*Problem to solve:*
Your task is to transcribe, without alteration, the lines from the top of the material below through the line bearing "Image resolution: width=1271", inclusive.

*Data under study:*
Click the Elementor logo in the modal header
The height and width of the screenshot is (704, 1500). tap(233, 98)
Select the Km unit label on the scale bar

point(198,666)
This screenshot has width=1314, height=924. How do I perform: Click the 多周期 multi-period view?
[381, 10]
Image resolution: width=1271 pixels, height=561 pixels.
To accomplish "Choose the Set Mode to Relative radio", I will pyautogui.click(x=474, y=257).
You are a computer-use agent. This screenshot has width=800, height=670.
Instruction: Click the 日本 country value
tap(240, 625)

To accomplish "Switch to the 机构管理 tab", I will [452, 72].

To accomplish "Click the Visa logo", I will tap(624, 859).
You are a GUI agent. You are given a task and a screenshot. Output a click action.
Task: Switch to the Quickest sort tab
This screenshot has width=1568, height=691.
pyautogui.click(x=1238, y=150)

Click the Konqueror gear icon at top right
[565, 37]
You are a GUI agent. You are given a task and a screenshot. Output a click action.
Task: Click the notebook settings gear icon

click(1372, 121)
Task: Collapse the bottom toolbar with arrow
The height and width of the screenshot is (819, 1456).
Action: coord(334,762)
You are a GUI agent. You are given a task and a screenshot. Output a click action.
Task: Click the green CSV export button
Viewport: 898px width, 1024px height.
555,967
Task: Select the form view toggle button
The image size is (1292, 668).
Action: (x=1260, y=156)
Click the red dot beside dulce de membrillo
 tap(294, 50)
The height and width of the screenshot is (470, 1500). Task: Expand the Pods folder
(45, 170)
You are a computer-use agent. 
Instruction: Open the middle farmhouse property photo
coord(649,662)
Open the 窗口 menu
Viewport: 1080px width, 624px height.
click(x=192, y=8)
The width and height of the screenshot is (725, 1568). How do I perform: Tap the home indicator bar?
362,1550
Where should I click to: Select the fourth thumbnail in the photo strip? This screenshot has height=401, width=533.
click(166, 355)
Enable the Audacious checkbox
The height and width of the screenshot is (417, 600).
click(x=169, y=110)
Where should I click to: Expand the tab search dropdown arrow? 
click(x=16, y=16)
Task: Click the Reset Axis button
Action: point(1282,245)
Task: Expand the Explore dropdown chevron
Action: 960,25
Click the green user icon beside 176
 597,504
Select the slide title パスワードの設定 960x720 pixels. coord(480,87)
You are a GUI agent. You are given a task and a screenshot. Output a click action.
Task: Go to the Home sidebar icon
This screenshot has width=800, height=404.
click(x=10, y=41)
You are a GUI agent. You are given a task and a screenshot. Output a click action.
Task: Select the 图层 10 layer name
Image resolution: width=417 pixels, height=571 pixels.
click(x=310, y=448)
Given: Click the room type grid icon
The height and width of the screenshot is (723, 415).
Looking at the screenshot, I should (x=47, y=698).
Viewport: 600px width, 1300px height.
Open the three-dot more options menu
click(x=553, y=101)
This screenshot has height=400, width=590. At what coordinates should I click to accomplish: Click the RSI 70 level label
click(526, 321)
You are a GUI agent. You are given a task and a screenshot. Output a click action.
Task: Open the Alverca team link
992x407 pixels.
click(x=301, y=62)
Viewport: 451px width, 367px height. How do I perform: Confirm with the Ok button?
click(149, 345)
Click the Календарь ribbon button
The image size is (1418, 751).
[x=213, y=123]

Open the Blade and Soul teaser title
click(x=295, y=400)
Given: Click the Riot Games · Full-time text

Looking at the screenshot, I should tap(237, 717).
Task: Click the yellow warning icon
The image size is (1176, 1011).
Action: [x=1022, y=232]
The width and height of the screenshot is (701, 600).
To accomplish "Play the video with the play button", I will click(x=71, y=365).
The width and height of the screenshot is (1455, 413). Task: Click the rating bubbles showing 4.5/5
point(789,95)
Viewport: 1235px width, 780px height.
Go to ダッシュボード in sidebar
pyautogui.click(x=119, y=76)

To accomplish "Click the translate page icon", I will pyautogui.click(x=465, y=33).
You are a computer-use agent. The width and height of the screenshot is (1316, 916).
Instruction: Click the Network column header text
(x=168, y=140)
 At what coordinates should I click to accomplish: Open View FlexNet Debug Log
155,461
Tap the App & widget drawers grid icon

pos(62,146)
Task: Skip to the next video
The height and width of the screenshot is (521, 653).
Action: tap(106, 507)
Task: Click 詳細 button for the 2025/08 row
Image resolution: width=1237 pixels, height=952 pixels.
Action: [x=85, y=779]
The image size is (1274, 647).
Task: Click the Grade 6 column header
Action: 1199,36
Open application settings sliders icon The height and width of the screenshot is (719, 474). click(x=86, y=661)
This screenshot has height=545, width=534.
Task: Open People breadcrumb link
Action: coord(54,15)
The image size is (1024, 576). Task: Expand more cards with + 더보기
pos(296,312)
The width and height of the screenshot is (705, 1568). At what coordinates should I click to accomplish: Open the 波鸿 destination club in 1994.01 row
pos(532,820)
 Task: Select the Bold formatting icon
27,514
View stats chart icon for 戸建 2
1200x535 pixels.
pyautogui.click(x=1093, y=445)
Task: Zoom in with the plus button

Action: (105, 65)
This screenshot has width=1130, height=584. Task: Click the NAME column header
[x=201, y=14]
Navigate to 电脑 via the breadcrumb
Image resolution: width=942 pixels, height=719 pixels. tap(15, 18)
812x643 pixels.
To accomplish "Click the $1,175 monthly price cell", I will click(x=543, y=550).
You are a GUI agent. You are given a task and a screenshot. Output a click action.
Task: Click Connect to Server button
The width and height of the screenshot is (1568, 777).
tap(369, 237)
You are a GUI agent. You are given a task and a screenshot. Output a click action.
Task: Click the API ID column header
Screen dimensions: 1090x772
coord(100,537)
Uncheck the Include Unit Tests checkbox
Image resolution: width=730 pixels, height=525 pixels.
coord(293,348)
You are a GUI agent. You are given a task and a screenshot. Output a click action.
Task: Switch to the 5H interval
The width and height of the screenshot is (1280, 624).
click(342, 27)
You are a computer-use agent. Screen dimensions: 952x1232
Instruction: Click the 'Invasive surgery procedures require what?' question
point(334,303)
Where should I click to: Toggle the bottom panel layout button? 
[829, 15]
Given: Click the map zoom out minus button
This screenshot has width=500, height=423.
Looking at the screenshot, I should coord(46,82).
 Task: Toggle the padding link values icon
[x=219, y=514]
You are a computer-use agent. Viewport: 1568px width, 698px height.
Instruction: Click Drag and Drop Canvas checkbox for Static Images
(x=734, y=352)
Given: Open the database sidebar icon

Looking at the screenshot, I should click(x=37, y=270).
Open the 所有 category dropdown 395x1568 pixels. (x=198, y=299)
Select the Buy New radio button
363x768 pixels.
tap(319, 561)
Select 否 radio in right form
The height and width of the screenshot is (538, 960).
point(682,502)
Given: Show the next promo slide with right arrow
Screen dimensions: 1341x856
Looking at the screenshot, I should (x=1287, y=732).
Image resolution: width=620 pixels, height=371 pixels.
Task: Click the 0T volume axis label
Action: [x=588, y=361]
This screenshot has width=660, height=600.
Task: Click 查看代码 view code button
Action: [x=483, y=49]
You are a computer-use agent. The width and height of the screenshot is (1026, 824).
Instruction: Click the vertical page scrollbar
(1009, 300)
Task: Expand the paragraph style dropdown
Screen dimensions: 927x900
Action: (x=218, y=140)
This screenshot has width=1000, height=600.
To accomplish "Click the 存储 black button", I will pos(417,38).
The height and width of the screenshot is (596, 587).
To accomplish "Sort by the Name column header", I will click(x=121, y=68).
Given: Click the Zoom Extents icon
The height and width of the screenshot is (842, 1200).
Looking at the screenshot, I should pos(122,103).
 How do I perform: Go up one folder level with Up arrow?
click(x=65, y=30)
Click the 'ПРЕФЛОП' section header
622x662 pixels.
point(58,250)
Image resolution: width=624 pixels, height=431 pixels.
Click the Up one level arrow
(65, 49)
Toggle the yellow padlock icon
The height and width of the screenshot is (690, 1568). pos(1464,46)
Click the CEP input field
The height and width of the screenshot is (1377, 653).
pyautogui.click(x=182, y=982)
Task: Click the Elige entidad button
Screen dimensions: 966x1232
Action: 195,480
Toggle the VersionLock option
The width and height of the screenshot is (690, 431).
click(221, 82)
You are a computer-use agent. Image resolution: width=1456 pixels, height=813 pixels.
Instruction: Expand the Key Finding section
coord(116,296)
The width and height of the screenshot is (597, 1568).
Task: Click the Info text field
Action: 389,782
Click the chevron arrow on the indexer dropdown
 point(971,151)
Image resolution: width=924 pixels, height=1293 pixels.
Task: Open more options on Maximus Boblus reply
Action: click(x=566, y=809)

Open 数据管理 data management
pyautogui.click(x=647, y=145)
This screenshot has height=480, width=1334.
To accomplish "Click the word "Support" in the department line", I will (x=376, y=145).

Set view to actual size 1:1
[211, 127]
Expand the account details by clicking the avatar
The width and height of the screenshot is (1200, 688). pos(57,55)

*Your response:*
Click the Elementor logo in the modal header
The height and width of the screenshot is (704, 1500). tap(233, 98)
Select the Km unit label on the scale bar

point(198,666)
This screenshot has width=1314, height=924. How do I perform: Click the 多周期 multi-period view?
[381, 10]
Image resolution: width=1271 pixels, height=561 pixels.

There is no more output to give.